A análise da concentração de lactato sanguíneo, em situações específicas de exercício, tem sido sugerida como um meio de se obterem informações relevantes a respeito da característica metabólica do atleta (Erickson et al., 1991). Esse fato é justificado pela relação positiva entre concentração do lactato sanguíneo e intensidade de exercício, sendo a variável que apresenta a melhor correlação com a performance competitiva do animal. A correlação é determinada pela V4, ou limiar anaeróbico, conceituada como a velocidade em que ocorre o equilíbrio entre a produção e o consumo do lactato. No equino, esse limiar é conhecido quando o indivíduo atinge 4mmol/L de lactato sanguíneo. Animais que desenvolvem velocidades superiores à sua V4 têm seu metabolismo energético predominantemente anaeróbico, o que acumula lactato e confere fadiga muscular (Lindner e Boffi, 2006).

A V4 é uma técnica difundida mundialmente na maioria das raças de esporte. Apesar de especulações, dentro da raça Crioula não existem dados concretos sobre os parâmetros metabólicos desses animais. O conhecimento da V4 fornece parâmetros fisiológicos específicos de cada indivíduo. Portanto, o programa de treinamento deixa de ser realizado somente de maneira empírica, tornando-se um processo técnico, com embasamento clínico e metabólico (Vonwittke et al., 1994; Lindner et al., 2000; Erck et al., 2007).

O objetivo deste trabalho foi determinar a V4 de cavalos Crioulos em treinamento, relacionando-se esse valor com a frequência cardíaca alcançada em diferentes velocidades.

_____

_Descrição da tarefa_: Relacione todas as citações bibliográficas, com autores e ano, que aparecem entre parênteses no texto sobre a V4 em cavalos Crioulos.

_Dados fornecidos_:
_____

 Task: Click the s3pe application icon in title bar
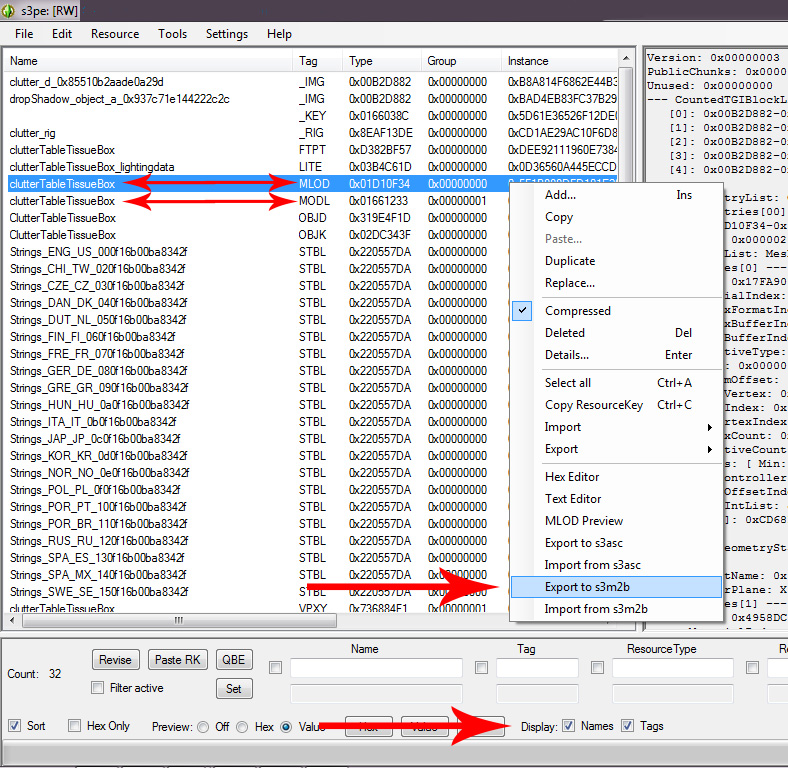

_____

_Resposta_:
- Erickson et al., 1991
- Lindner e Boffi, 2006
- Vonwittke et al., 1994
- Lindner et al., 2000
- Erck et al., 2007